▶ **Stated problem**: Copy out the stretch of records from the line containing "Редакция (59, 826)" through the line containing "[odnoklassniki] (320, 776)", word for word.

═══

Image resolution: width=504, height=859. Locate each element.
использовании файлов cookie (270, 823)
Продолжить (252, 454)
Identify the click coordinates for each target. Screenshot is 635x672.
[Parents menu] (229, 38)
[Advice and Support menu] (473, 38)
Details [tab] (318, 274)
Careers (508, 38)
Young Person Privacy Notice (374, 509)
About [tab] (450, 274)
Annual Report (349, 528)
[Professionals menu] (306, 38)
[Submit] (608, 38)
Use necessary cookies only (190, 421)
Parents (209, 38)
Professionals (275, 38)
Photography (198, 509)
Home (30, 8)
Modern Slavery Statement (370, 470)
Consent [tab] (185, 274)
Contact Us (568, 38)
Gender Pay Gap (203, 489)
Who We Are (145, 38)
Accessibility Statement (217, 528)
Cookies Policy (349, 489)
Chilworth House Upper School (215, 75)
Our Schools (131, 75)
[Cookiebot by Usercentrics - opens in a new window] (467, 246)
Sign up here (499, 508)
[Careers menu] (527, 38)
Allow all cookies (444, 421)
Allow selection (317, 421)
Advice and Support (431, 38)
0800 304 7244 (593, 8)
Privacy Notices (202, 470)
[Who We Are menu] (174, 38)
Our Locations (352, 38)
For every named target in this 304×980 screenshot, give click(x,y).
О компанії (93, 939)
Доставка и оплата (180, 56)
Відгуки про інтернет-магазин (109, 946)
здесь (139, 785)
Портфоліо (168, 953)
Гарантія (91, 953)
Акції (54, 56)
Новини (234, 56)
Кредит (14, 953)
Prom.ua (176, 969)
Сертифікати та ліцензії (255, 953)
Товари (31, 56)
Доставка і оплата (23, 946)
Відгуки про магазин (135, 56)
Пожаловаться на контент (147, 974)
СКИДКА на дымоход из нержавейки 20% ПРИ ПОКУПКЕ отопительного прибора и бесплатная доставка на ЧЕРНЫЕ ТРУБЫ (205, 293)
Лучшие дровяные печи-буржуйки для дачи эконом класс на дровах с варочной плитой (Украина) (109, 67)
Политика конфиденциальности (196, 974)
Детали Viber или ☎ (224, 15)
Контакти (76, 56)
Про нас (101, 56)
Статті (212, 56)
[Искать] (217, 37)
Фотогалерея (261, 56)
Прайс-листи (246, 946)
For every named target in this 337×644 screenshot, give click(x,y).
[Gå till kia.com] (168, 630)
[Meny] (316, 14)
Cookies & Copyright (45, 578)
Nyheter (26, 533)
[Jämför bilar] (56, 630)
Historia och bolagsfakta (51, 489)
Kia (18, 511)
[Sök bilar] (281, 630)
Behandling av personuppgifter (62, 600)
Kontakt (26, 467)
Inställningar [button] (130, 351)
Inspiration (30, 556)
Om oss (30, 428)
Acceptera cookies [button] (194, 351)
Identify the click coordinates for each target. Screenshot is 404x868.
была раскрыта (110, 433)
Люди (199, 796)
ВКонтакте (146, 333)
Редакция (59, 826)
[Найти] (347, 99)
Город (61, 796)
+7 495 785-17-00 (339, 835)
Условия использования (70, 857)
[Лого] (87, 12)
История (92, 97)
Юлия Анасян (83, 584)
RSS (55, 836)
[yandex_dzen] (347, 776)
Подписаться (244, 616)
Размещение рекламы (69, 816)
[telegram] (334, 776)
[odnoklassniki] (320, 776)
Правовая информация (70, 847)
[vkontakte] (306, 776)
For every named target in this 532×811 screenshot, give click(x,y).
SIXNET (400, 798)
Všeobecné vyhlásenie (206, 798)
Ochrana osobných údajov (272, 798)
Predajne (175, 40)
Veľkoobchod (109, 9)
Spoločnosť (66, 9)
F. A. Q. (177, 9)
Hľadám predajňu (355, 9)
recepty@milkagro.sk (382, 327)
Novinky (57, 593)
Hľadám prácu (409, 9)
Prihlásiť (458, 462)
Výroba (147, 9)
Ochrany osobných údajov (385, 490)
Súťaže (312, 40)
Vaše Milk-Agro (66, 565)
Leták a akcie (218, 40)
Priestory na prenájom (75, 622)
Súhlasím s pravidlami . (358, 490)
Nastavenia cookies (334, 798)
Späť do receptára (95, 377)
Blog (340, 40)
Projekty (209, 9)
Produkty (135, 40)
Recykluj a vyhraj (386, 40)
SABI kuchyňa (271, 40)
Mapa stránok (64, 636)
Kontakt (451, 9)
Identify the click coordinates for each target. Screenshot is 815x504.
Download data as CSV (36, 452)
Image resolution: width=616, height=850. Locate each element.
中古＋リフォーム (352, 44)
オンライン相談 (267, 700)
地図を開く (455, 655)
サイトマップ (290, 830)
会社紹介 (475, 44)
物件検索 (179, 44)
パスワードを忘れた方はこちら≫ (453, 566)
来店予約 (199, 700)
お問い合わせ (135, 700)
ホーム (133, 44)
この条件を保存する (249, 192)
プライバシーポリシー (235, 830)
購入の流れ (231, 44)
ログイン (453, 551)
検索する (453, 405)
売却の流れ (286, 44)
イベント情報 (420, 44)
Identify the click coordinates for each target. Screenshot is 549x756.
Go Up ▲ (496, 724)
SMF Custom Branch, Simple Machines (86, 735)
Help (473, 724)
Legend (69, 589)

═══

▶ **Completed task**:
Редакция (59, 826)
[Найти] (347, 99)
Город (61, 796)
+7 495 785-17-00 (339, 835)
Условия использования (70, 857)
[Лого] (87, 12)
История (92, 97)
Юлия Анасян (83, 584)
RSS (55, 836)
[yandex_dzen] (347, 776)
Подписаться (244, 616)
Размещение рекламы (69, 816)
[telegram] (334, 776)
[odnoklassniki] (320, 776)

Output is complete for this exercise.